[WHAT IS NEEDED] Below are entries. Copy exactly the lines running from the line that holds "Comprar ahora (420, 1004)" to the line that holds "Primavera/Verão (53, 1995)", with both ends included.

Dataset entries
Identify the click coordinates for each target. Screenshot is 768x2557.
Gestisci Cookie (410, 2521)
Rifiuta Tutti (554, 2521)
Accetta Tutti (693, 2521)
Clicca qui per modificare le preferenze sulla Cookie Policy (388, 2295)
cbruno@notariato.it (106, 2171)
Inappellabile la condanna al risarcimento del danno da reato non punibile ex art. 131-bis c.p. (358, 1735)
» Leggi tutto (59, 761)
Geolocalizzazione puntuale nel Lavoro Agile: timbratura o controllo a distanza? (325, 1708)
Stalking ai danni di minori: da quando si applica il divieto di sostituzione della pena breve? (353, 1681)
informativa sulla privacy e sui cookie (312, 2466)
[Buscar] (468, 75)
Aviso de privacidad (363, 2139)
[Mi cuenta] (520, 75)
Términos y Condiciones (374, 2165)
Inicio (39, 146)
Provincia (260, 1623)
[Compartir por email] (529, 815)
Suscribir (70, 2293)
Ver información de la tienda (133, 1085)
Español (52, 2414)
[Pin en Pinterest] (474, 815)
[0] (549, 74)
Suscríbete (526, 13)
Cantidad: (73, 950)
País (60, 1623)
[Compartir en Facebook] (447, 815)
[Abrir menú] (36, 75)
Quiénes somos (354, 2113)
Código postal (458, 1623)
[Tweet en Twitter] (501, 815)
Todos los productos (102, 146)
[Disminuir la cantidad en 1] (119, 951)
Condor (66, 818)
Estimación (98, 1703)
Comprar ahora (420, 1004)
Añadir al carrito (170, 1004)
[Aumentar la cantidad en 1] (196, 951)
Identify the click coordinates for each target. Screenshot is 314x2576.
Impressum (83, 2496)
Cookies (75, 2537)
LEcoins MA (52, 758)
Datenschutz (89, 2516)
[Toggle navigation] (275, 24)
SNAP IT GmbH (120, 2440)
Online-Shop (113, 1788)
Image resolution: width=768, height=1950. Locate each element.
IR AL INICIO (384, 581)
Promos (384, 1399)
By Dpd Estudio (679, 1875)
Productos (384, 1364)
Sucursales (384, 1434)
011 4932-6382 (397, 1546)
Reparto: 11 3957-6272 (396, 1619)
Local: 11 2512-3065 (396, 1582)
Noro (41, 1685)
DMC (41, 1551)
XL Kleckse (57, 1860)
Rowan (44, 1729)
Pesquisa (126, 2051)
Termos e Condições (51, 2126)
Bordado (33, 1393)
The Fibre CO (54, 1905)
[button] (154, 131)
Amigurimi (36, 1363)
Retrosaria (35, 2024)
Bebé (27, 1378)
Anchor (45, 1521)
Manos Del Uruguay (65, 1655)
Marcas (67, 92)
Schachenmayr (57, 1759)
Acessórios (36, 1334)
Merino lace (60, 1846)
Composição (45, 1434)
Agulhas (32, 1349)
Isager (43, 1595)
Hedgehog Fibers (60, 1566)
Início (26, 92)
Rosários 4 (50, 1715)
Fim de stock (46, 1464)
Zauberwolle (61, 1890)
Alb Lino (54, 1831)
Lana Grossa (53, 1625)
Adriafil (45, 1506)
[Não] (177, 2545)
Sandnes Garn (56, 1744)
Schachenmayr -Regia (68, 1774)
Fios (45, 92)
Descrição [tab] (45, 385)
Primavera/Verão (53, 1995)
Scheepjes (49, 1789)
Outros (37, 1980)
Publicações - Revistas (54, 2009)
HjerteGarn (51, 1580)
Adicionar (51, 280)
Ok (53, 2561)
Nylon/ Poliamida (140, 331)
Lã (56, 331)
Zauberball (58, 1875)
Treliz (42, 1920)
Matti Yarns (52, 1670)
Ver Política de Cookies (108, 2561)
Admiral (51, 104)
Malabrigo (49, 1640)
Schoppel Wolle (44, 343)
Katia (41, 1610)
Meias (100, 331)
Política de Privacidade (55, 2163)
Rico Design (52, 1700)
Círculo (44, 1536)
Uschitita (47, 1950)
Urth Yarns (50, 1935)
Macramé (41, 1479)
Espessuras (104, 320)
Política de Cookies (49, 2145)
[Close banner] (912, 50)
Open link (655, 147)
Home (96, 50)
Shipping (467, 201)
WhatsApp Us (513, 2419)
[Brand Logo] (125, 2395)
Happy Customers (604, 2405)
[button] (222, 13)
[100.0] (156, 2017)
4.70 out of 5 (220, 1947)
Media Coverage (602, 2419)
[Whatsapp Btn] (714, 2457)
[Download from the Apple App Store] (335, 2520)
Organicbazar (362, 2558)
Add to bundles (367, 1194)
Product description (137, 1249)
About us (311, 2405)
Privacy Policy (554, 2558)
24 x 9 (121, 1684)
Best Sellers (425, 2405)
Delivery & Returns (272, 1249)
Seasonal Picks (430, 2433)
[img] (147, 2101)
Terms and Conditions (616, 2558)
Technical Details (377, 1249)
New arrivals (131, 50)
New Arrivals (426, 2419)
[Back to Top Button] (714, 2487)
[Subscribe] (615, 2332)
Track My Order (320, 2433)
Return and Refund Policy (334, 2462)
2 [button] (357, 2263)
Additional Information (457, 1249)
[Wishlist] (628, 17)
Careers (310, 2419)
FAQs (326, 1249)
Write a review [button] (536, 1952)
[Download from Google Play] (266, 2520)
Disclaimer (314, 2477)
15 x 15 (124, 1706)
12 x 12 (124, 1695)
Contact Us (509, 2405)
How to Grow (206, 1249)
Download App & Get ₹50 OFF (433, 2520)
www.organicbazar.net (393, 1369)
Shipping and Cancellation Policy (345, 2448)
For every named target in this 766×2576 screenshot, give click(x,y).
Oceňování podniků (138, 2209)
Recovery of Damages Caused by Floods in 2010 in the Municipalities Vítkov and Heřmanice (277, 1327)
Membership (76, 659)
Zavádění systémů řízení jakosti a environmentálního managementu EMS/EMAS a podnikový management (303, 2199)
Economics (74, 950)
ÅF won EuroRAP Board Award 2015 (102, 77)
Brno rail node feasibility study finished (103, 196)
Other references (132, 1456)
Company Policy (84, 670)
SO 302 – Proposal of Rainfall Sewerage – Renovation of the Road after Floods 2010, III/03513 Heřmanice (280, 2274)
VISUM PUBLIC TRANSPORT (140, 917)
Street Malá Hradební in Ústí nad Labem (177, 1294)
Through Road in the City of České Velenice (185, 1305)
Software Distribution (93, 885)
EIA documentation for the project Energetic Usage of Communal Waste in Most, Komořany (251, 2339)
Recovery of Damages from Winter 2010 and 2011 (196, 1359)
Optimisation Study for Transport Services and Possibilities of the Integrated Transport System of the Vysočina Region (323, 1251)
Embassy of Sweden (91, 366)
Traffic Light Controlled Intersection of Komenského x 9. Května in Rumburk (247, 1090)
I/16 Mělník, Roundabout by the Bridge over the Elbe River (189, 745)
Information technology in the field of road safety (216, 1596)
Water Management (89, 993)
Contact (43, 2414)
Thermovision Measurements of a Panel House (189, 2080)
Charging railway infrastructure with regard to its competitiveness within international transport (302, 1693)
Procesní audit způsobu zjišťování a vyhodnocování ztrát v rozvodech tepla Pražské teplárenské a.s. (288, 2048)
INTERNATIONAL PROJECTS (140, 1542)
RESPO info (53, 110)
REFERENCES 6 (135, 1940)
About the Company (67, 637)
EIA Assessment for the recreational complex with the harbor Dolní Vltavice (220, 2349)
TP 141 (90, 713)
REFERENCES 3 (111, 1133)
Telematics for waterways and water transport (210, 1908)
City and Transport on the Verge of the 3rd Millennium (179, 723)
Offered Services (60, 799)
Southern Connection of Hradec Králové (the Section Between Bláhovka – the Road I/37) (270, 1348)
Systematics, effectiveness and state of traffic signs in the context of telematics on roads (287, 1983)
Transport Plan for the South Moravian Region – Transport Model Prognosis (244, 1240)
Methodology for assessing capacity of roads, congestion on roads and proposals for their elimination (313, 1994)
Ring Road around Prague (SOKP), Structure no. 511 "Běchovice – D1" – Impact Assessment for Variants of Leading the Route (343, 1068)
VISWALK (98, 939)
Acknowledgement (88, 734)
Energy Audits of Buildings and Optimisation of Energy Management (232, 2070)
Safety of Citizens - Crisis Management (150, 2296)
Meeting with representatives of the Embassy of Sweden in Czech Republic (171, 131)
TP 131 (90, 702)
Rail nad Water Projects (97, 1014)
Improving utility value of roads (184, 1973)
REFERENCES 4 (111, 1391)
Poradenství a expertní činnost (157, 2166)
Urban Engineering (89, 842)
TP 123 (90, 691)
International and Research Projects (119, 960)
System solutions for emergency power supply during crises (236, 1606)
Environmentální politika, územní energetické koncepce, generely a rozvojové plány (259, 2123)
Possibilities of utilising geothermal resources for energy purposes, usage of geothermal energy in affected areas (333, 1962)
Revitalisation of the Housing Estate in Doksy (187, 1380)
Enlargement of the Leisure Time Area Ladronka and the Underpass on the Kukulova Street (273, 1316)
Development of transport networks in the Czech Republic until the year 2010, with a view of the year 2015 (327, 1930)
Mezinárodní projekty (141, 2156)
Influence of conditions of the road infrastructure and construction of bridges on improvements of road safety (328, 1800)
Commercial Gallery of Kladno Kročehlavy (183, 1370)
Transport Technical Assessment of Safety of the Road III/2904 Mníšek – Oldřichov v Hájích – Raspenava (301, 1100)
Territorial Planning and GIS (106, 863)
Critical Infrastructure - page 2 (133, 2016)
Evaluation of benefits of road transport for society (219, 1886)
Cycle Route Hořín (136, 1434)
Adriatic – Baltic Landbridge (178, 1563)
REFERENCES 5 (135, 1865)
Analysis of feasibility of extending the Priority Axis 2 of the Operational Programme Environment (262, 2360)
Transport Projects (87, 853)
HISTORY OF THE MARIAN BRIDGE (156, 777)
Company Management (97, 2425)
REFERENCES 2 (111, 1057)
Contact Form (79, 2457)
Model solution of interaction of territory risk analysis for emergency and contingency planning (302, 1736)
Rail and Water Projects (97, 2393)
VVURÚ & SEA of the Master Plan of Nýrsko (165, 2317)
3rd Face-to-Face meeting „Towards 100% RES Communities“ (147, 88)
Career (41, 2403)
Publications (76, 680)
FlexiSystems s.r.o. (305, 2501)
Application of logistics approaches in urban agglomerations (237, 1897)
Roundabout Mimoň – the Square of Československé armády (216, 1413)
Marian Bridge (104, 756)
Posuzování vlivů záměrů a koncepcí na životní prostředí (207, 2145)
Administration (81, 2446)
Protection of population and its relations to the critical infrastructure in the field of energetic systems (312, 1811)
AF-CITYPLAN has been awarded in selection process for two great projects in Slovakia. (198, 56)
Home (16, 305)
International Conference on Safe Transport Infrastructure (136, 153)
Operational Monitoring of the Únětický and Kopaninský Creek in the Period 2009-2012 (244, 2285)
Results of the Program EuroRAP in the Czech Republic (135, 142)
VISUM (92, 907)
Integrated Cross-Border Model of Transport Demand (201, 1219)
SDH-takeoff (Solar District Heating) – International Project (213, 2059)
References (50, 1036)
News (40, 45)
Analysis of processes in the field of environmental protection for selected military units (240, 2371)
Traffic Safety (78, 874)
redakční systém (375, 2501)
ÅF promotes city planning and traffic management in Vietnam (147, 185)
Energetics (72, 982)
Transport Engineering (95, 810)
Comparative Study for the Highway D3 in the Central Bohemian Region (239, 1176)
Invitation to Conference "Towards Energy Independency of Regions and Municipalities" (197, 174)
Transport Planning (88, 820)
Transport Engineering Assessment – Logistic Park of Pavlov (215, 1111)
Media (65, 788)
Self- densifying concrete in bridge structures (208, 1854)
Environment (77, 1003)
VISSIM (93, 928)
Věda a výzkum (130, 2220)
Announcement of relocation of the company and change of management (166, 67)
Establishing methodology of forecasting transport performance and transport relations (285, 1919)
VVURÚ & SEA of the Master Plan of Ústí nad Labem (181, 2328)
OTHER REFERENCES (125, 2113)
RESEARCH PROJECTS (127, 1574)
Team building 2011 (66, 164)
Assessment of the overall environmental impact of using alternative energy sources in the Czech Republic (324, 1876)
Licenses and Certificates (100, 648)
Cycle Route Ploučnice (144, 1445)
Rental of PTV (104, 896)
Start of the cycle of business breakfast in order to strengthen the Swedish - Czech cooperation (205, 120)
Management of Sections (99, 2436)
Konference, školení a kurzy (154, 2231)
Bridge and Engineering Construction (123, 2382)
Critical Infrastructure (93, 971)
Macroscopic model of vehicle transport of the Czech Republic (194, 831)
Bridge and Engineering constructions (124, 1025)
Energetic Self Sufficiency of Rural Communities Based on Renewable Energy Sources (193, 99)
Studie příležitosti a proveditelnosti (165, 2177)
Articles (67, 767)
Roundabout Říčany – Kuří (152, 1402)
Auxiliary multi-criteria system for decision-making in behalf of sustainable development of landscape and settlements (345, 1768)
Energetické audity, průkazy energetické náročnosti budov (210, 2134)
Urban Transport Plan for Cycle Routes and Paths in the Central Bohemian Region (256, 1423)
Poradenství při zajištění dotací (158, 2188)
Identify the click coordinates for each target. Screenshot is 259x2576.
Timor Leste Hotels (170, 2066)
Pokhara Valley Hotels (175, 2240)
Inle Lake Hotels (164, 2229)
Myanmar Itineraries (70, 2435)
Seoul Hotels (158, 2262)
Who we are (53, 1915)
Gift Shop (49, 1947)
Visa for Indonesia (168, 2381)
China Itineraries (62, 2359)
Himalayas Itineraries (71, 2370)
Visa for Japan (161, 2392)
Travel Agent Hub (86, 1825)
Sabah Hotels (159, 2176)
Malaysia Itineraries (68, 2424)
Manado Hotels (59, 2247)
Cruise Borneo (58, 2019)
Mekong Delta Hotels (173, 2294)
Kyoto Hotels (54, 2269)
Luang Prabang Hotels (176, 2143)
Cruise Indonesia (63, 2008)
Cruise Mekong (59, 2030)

[TASK ANSWER]
Comprar ahora (420, 1004)
Añadir al carrito (170, 1004)
[Aumentar la cantidad en 1] (196, 951)
Identify the click coordinates for each target. Screenshot is 314x2576.
Impressum (83, 2496)
Cookies (75, 2537)
LEcoins MA (52, 758)
Datenschutz (89, 2516)
[Toggle navigation] (275, 24)
SNAP IT GmbH (120, 2440)
Online-Shop (113, 1788)
Image resolution: width=768, height=1950. Locate each element.
IR AL INICIO (384, 581)
Promos (384, 1399)
By Dpd Estudio (679, 1875)
Productos (384, 1364)
Sucursales (384, 1434)
011 4932-6382 (397, 1546)
Reparto: 11 3957-6272 (396, 1619)
Local: 11 2512-3065 (396, 1582)
Noro (41, 1685)
DMC (41, 1551)
XL Kleckse (57, 1860)
Rowan (44, 1729)
Pesquisa (126, 2051)
Termos e Condições (51, 2126)
Bordado (33, 1393)
The Fibre CO (54, 1905)
[button] (154, 131)
Amigurimi (36, 1363)
Retrosaria (35, 2024)
Bebé (27, 1378)
Anchor (45, 1521)
Manos Del Uruguay (65, 1655)
Marcas (67, 92)
Schachenmayr (57, 1759)
Acessórios (36, 1334)
Merino lace (60, 1846)
Composição (45, 1434)
Agulhas (32, 1349)
Isager (43, 1595)
Hedgehog Fibers (60, 1566)
Início (26, 92)
Rosários 4 (50, 1715)
Fim de stock (46, 1464)
Zauberwolle (61, 1890)
Alb Lino (54, 1831)
Lana Grossa (53, 1625)
Adriafil (45, 1506)
[Não] (177, 2545)
Sandnes Garn (56, 1744)
Schachenmayr -Regia (68, 1774)
Fios (45, 92)
Descrição [tab] (45, 385)
Primavera/Verão (53, 1995)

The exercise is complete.